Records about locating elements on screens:
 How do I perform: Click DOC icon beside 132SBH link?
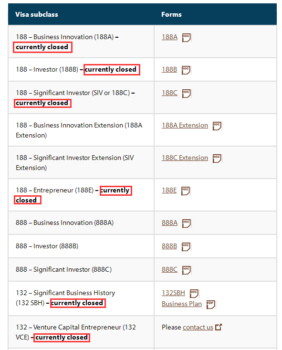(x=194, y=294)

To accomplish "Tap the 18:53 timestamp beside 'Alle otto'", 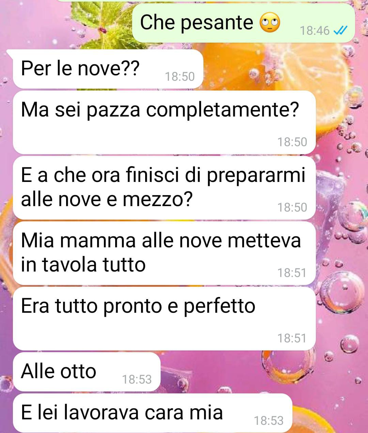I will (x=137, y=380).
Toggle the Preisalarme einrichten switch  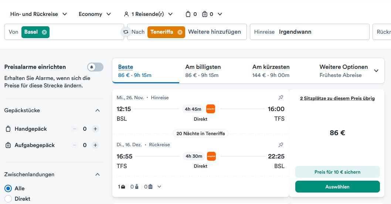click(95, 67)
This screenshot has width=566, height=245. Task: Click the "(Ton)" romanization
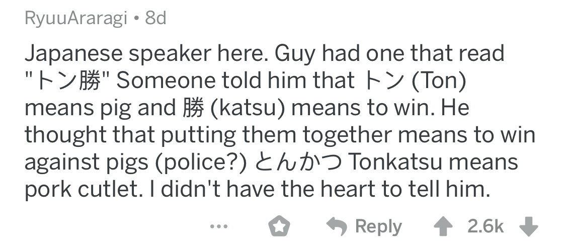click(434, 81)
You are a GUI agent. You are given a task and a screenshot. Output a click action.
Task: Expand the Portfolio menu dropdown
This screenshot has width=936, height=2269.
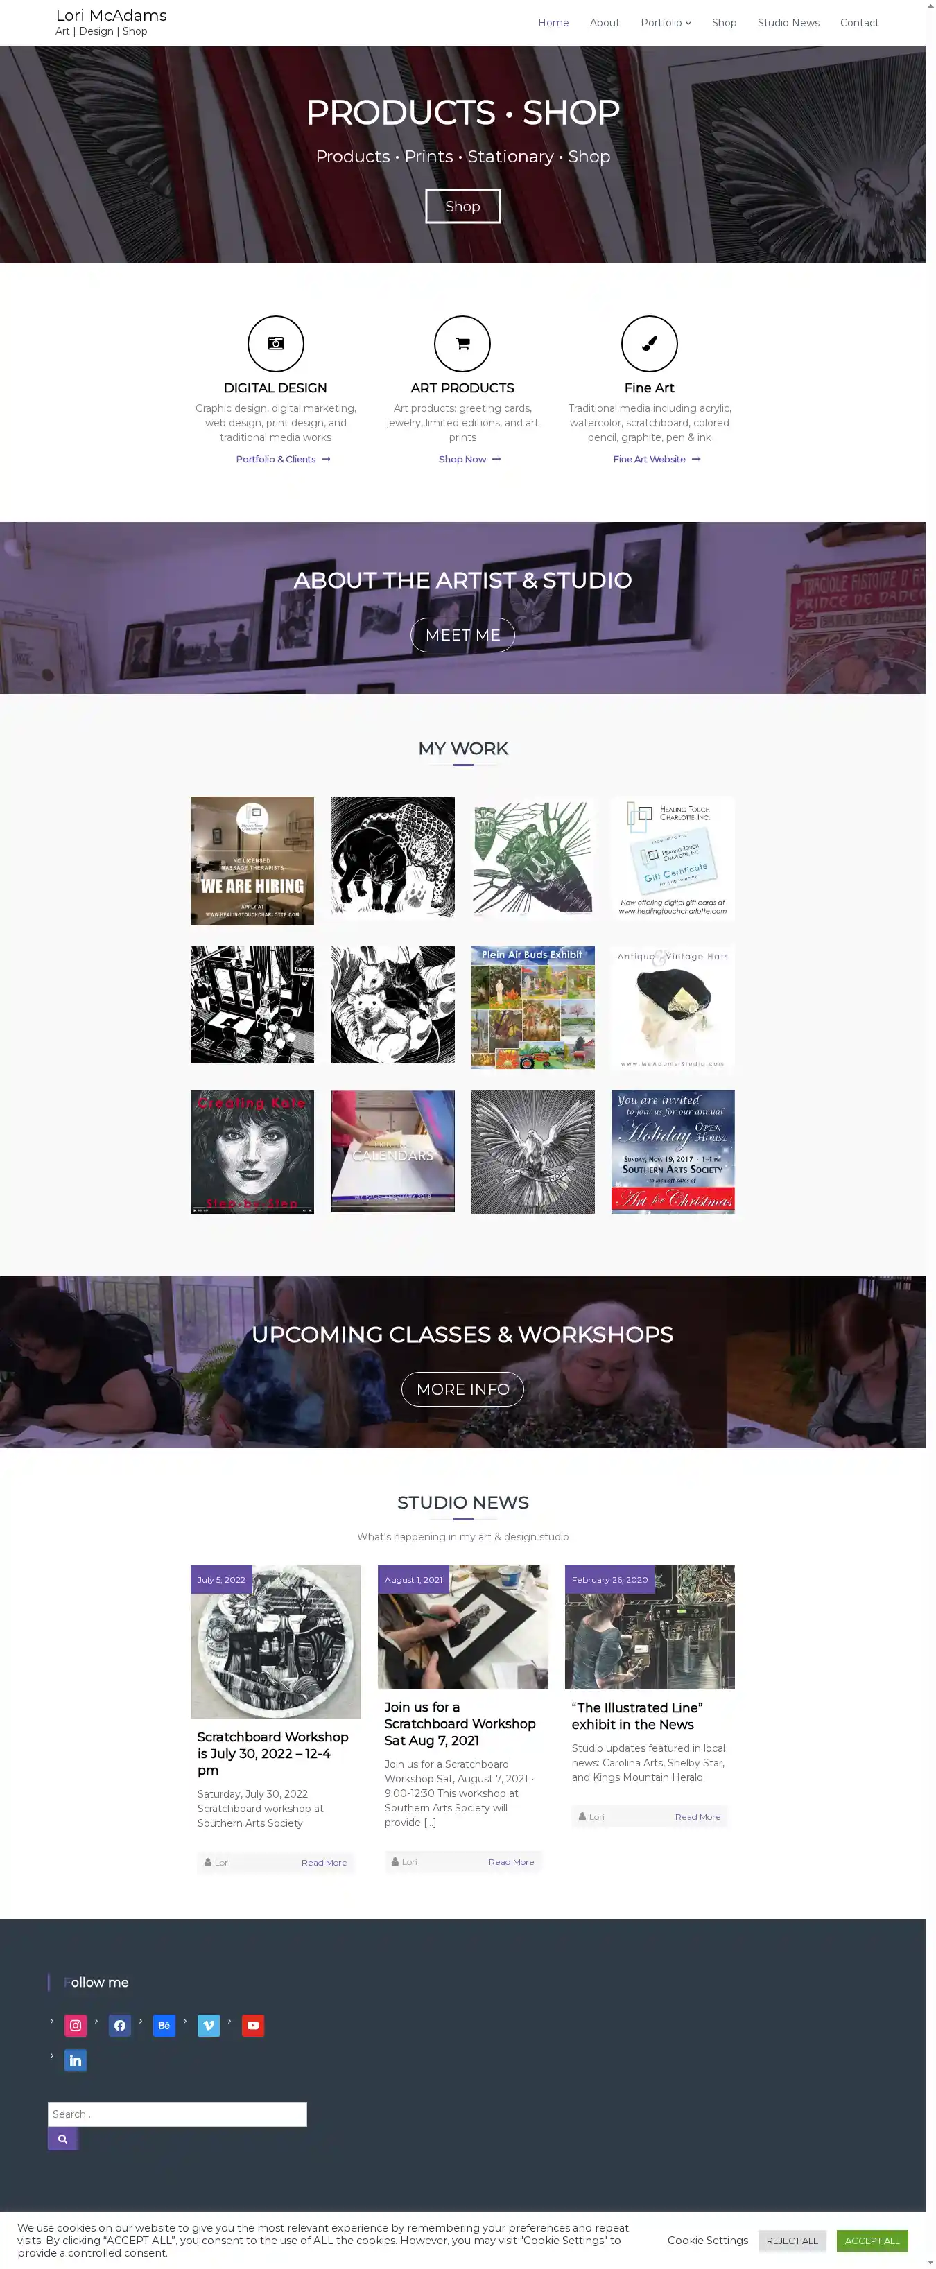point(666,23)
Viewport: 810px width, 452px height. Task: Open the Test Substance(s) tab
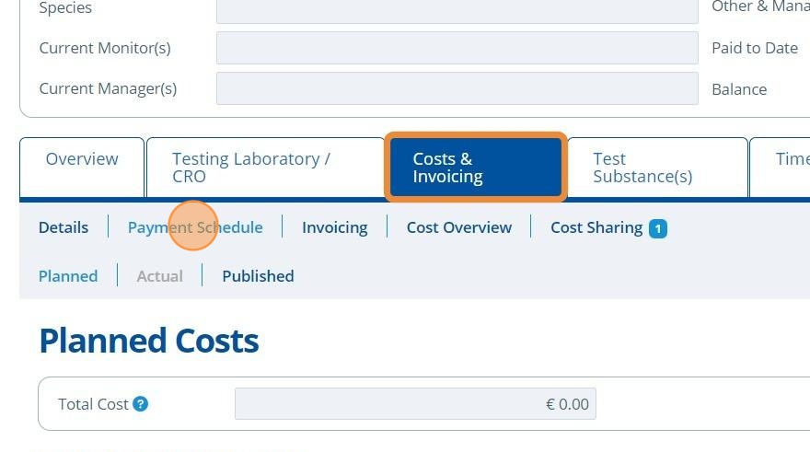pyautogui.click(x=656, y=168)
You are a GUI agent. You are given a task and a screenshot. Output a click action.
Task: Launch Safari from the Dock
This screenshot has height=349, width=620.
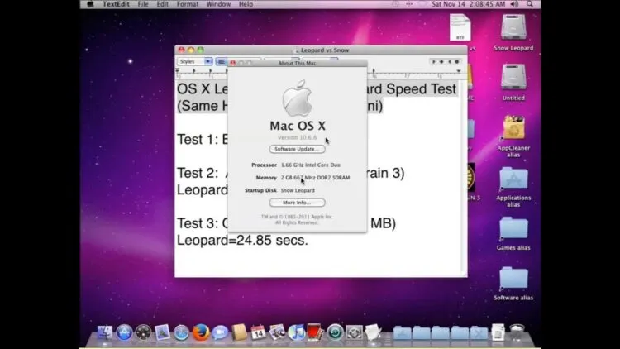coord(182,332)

TASK OBJECTIVE:
Pull out each line of the listing that contains the string "height", treating uppercase and lowercase as different.

EXERCISE SOLUTION:
This screenshot has width=566, height=245. Task: Click the "(Ton)" romanization
This screenshot has width=936, height=2269.
Viewport: 810px width, 452px height. Task: Open the Test Substance(s) tab
This screenshot has height=349, width=620.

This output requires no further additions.